Look over the material below and count the lines that include "agent". Give only the total.

=== Begin Enclosure ===

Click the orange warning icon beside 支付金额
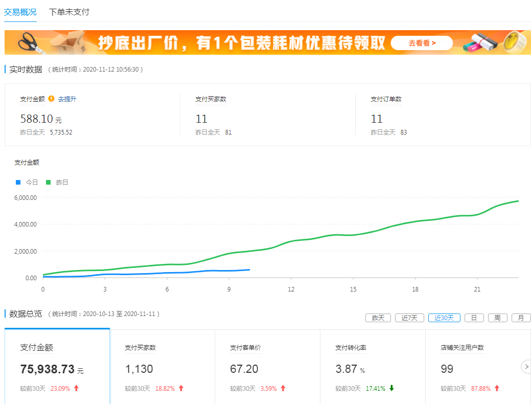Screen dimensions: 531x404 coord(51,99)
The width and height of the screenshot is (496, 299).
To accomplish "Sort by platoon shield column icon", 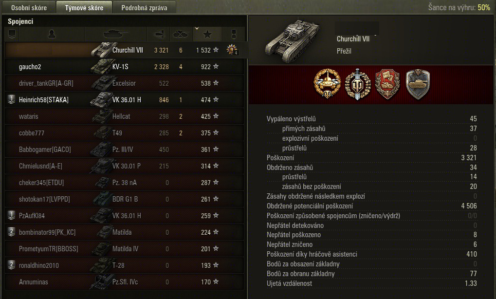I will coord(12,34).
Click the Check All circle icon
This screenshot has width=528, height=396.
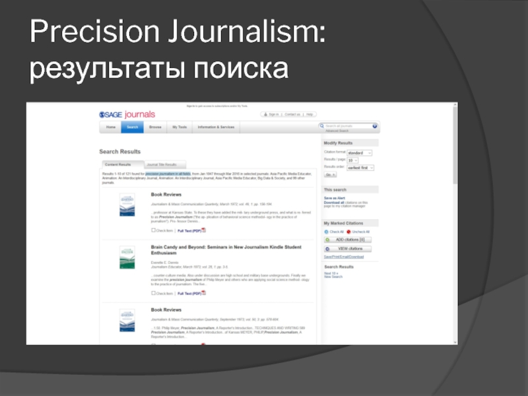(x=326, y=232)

=== End Enclosure ===
=== Begin Enclosure ===

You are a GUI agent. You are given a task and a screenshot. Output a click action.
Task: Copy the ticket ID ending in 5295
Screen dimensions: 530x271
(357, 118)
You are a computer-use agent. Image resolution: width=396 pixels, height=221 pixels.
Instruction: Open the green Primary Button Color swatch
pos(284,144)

=== End Enclosure ===

### [Answer box]
2